Andrea entiende que los chicos de hoy son otros, que hay que estimularlos distinto y también pararlos distinto: “acá en el recreo se juega a saltar la soga, a la pelota, y en uno de los recreos del día solo se hace relajación. El chico tiene que aprender en estos tiempos, a pensarse a si mismo y al conjunto donde vive, a bajar para respirar un poco”. Lo cual ya es toda una definición física: las aulas además de puertas tienen enormes agujeros en las paredes por donde los chicos pasan habitando el espacio desde otro lado porque “la enseñanza es un todo, afecta todos los sentidos, por eso, por ejemplo, acá no hay meritocracia, todos son abanderados, si sacaste cinco o nueve en tus notas son tan nacional como cualquiera, tenés derecho a llevar la bandera, los nacidos acá y los migrantes o hijos de migrantes que vienen de otros países y que algunas veces se cantan los himnos de esos países también”.

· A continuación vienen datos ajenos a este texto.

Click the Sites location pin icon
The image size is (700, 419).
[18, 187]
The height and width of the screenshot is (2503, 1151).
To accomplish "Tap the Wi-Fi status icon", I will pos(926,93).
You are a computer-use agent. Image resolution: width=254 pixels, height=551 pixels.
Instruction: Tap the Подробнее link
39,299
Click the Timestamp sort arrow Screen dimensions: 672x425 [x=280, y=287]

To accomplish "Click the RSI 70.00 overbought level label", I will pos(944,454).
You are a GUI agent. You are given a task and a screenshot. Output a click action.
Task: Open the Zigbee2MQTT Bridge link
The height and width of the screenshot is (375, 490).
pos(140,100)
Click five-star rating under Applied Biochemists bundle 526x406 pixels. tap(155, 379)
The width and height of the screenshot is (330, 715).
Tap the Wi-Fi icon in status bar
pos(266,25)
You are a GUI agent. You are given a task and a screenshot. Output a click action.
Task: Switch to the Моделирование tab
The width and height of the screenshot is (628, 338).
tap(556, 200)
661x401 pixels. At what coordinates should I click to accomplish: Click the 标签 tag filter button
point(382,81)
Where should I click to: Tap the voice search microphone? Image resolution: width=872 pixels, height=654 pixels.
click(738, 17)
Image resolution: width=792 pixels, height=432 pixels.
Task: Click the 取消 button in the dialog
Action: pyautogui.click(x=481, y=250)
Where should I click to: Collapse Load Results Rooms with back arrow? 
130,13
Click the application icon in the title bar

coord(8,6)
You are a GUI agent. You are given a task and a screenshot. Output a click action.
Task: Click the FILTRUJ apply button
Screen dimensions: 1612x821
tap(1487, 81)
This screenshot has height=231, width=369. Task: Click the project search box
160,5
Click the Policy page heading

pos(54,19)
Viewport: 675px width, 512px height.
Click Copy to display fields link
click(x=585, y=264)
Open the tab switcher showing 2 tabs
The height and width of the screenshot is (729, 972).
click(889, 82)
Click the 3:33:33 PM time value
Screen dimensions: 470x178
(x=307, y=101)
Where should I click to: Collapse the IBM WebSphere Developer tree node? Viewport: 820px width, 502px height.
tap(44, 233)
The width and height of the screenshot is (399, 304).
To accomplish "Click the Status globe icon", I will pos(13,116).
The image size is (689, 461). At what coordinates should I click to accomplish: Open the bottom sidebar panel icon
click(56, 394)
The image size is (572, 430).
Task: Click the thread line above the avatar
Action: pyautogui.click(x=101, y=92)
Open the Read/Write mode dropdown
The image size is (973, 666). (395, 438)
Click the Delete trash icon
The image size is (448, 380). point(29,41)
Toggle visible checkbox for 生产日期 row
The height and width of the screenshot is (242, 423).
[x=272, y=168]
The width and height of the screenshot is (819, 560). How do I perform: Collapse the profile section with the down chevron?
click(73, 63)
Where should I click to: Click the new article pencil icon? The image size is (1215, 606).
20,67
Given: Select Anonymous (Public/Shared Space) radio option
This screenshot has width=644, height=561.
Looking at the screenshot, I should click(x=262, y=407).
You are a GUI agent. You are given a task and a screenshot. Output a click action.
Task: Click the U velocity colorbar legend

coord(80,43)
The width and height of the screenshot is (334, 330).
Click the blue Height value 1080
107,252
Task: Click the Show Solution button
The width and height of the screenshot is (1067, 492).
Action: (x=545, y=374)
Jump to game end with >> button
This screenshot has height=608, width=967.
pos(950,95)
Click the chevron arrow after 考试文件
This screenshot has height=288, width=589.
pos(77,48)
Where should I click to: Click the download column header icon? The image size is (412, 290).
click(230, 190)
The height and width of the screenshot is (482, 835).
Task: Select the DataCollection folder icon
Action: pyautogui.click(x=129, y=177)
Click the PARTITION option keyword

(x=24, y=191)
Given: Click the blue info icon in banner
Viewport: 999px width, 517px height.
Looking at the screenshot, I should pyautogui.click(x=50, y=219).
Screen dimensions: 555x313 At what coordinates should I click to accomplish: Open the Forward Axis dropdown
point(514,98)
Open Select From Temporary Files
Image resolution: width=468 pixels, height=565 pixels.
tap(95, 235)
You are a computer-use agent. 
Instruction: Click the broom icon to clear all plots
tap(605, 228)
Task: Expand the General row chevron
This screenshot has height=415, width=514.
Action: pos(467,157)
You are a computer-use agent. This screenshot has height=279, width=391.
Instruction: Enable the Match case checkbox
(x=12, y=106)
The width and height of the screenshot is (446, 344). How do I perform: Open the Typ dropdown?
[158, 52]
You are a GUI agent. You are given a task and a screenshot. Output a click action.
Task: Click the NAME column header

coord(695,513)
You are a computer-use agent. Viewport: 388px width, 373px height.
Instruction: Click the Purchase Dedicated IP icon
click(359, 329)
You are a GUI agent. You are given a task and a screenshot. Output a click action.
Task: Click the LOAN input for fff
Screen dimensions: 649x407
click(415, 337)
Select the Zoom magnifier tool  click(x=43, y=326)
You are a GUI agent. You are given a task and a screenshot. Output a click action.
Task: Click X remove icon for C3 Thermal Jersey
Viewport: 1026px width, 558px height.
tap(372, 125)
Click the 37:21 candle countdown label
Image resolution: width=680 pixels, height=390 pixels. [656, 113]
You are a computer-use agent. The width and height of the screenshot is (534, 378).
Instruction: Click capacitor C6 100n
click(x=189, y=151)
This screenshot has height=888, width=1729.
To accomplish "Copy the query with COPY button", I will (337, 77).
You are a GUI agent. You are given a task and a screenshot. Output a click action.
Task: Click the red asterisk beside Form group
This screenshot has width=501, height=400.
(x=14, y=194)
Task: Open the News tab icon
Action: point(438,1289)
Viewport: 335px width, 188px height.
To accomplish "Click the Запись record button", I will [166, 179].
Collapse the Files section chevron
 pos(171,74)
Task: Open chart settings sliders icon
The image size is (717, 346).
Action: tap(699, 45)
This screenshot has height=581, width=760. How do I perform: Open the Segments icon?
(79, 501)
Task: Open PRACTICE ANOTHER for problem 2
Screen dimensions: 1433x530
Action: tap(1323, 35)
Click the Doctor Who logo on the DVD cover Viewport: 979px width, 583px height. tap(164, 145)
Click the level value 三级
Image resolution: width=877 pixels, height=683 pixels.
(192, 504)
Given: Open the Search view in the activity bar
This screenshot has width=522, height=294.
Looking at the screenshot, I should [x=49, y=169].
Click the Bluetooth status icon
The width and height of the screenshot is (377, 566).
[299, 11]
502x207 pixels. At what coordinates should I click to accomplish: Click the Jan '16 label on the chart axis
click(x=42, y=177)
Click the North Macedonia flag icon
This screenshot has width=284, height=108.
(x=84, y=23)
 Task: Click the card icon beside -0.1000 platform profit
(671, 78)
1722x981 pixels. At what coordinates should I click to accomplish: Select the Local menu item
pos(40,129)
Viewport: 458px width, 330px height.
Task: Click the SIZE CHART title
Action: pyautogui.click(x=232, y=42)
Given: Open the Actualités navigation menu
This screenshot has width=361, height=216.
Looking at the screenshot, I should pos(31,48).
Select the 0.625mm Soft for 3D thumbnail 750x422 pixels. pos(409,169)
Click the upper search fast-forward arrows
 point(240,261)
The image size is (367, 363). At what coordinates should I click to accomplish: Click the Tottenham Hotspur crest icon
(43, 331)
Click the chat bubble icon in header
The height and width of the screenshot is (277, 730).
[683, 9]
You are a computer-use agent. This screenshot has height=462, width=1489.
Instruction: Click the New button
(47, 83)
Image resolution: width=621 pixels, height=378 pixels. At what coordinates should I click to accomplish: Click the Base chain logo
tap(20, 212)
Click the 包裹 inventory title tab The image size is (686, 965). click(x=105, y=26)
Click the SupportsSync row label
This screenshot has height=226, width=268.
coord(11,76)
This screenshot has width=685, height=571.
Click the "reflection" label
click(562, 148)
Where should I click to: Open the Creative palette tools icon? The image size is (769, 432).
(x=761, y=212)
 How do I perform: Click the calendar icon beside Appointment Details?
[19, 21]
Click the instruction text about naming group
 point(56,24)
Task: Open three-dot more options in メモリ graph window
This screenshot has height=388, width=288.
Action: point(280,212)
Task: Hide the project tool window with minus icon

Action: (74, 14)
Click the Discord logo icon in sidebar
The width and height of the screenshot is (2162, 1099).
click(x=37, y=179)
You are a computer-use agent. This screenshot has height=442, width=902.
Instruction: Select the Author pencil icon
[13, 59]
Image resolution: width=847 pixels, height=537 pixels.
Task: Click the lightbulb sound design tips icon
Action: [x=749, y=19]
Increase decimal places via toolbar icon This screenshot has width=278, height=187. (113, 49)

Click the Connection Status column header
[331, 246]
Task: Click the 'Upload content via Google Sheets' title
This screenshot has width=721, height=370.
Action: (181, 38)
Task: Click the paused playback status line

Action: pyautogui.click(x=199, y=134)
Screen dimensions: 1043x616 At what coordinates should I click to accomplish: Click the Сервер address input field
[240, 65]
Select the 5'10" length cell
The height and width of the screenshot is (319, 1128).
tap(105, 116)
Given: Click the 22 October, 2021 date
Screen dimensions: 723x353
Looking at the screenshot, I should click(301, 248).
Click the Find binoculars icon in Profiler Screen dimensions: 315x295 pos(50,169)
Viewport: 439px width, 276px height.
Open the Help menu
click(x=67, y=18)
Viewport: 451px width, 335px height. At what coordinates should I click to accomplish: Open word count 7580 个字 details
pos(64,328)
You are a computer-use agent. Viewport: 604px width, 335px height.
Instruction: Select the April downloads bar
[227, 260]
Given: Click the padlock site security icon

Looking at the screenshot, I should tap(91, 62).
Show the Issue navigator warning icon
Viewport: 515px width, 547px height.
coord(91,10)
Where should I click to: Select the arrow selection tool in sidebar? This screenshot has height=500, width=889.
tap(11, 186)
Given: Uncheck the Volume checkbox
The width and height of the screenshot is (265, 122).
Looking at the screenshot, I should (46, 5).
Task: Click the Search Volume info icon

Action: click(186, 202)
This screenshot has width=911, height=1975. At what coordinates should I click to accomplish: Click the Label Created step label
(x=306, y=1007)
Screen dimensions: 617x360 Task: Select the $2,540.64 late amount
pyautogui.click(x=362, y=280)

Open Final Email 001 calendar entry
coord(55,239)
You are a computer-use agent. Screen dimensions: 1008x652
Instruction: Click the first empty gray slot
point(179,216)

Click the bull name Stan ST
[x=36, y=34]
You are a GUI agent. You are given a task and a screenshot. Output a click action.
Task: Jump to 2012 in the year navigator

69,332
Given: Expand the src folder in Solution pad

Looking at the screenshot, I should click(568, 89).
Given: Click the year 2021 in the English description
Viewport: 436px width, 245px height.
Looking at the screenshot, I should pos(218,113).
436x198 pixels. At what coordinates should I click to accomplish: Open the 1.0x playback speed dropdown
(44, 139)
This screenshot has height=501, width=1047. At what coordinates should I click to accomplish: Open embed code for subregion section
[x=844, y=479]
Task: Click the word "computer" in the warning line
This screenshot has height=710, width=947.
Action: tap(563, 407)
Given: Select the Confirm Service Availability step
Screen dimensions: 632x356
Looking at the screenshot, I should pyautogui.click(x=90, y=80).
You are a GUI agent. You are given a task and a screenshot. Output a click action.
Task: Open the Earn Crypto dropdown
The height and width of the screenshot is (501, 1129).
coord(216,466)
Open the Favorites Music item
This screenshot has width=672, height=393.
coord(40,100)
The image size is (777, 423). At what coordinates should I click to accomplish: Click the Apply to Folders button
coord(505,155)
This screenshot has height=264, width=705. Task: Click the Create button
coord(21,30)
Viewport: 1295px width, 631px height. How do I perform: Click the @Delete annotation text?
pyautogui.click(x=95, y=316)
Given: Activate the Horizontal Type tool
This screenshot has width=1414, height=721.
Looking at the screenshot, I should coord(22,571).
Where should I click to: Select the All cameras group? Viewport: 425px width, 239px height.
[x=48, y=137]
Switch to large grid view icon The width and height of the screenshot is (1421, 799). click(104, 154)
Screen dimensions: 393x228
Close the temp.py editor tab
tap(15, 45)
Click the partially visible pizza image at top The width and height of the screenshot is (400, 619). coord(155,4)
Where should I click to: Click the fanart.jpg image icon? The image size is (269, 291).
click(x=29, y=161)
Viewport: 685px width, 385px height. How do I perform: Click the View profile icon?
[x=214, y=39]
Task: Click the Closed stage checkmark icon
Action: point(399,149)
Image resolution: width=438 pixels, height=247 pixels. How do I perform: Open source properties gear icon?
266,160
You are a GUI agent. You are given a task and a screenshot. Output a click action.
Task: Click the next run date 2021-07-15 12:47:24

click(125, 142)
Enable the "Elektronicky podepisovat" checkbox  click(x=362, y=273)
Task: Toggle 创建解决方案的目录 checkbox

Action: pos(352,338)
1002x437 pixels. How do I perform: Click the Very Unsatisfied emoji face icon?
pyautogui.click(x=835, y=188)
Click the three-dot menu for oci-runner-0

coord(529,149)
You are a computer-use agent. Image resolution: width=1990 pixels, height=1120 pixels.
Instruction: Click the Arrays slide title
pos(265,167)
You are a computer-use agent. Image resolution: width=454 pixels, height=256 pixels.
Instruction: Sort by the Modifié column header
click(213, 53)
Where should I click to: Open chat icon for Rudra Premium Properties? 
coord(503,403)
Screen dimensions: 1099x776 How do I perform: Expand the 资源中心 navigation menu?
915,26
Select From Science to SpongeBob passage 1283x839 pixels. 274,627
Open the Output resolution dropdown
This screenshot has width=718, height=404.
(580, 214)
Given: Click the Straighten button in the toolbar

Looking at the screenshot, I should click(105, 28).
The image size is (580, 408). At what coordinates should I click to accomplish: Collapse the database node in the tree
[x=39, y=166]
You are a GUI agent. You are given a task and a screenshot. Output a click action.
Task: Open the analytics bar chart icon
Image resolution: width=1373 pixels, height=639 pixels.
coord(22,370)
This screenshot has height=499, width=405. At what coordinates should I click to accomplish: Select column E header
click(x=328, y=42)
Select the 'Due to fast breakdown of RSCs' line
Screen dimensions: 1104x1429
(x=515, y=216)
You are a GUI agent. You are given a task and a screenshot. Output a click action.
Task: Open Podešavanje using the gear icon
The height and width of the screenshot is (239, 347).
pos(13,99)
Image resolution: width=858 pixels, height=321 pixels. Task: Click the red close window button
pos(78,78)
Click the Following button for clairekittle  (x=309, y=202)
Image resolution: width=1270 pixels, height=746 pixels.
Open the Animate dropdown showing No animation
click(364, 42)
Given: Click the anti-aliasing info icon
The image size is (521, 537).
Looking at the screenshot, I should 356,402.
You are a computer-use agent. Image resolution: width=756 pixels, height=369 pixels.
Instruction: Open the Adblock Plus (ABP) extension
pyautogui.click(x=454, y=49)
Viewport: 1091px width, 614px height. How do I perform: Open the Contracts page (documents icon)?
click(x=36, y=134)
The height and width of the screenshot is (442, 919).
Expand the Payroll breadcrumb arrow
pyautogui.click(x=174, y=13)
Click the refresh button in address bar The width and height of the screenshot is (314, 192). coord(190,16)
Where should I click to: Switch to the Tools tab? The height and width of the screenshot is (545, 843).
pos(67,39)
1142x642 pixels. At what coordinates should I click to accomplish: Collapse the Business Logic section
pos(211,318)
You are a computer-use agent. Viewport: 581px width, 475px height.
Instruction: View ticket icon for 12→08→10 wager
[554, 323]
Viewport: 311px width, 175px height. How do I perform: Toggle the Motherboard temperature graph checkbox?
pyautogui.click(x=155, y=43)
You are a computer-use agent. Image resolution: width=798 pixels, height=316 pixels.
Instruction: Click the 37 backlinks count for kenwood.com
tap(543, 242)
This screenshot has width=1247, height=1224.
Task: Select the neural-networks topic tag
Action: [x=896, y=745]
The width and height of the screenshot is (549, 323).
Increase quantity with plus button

El mástil de la escuela Primera Huella luce tres banderas: la Argentina, la de la Provincia de Buenos Aires y la Wiphala, porque “la intención pedagógica abraca todo, y nuestras docentes lo saben, conocen y recorren ese camino, desde el aprendizaje formal hasta la inteligencia emocional, pasando por los intereses de los chicos” poniendo en el tapete aquel discutido concepto que decía que la palabra alumno significaba alguien sin luz a quien había que iluminar: “Hoy el tema de discusión de los miércoles (que es cuando ellos proponen temas) son, por ejemplo, los humedales, y se puede. Primera Huella es escuela oficial, y seguimos como todas las escuelas, el plan oficial, pero por la forma que tenemos de hacerlo, nos sobra tiempo, y eso va a los intereses de los chicos. La orientación es fundamental” dice Andrea que se sabe de izquierda, “pero como el intendente Ferraresi viene seguido, ¡me dice peroncha! Y está bien también.” Y la carcajada viene con una mirada relámpago.
Hoy la escuela, fundada oficialmente en el año 2018, cuenta con ciento trece alumnos “y ahí va todo, toda la experiencia. Sigo haciendo la ceremonia de la entrega de la pluma fuente en segundo grado, me parece importante, es una raíz simbólica” dice recordando que aprendió a escribir con una Parker a los 5 años durante un encierro de hepatitis, y así sigue escribiendo. Y también marca que no trabajan con editoriales “porque las editoriales acaban diciéndole al maestro como tiene que enseñar y nuestro sistema es distinto: acá los chicos aprenden, claro, pero también discuten y descubren y se aprende. Nosotros no iluminamos a nadie”.